# April POTM Voting Thread



## funlad3 (Oct 9, 2010)

African Dwarf Frog













Zebra Danio













Marmokrebs Self Cloning Cray













Multies













Royal Farlowella














Betta













Emerald Green Cory













Dojo Loach













Bolivian Ram













Bristlenose Pleco












Vote for what you think is the best picture. It may be quite difficult, but enjoy!


----------



## giggitygiggity (Sep 14, 2011)

man these are some great photos! Going to be a tough one.


----------



## funlad3 (Oct 9, 2010)

There we are! Poll closes in seven days.


----------



## funlad3 (Oct 9, 2010)

Oh, forgot to say, if you're photo isn't listed, it was not one of the first ten received by me.
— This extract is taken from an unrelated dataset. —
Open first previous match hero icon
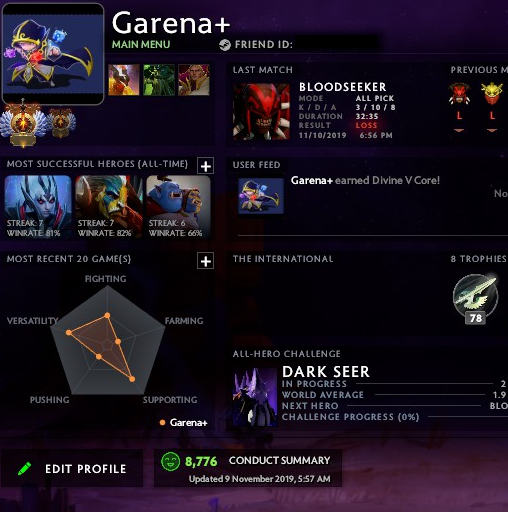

Feel free to reenter the unlisted photos as early as tomorrow for the May POTM contest.


----------



## arch aquatics (Feb 28, 2012)

i voted on artistic merit and presentation.....and i hate to admit it but i did not vote for my photo but rather the best photo!


----------



## hXcChic22 (Dec 26, 2009)

I voted for the picture I thought was the one that showed off a fish's personality the best and was good quality as well... so not my own, either


----------



## snyderguy (Feb 9, 2010)

I like that zebra danio picture and the beta picture. Very cool photos and different from in the past.


----------



## Betta man (Mar 25, 2011)

While everyone is taking the time to vote up there, let's vote on aquarank too! Lots of good pics! http://www.aquarank.com/in.php?id=fishforu


----------



## OhYesItsMe (Oct 1, 2011)

What are the prizes?


----------



## funlad3 (Oct 9, 2010)

Sponsors, correct me if I'm wrong, but:

The winner of POTM will receive a Kaldness Reactor from Advanced Aquatics, and the winner of TOTM will receive a sample box of Plecocaine from Neptune Aquatics, AKA Loha.


----------



## OhYesItsMe (Oct 1, 2011)

Only 17 votes on each totm and potm i hope it picks up a few months ago there were over 17 votes alone for the hillside loach


----------



## iheartfish:) (Jan 19, 2011)

Vote! Vote vote vote! 
Great pictures.


----------



## Mr. fish (Mar 8, 2011)

My votes in... Good pics everyone


----------



## Obsidian (May 20, 2007)

There were 3 I was drawn into- the multies, the zebra danio and the betta. I liked the multies because it is a very good photograph that really shows the life of that particular fish. I liked the zebra danio because well, it's just a really fun picture- very artistic. The Betta picture is also very good for clarity, artistic, and shows off the fish at it's finest. 

Excellent pictures guys!

Whoever got that picture of their ram- man that fish stood still for that picture! I have had rams before and catching them for a pic was all but impossible. And the dojo was also a great picture for getting him to stand still. Say "cheese" guys!


----------



## giggitygiggity (Sep 14, 2011)

Congrats to the winner whoever he/she is!


----------



## lohachata (Jan 27, 2006)

i am really glad to see that people are taking more pictures and getting better and better at it...these pics are a huge improvement over what we were seeing 6 months ago..
awesome pics guys and gals...keep up the great work.....


----------



## funlad3 (Oct 9, 2010)

A late congrats to hXcChic22! Great shot of your betta, I really like the mirroring.


----------



## lohachata (Jan 27, 2006)

great pic tori.....congratulations....


----------



## hXcChic22 (Dec 26, 2009)

funlad3 said:


> A late congrats to hXcChic22! Great shot of your betta, I really like the mirroring.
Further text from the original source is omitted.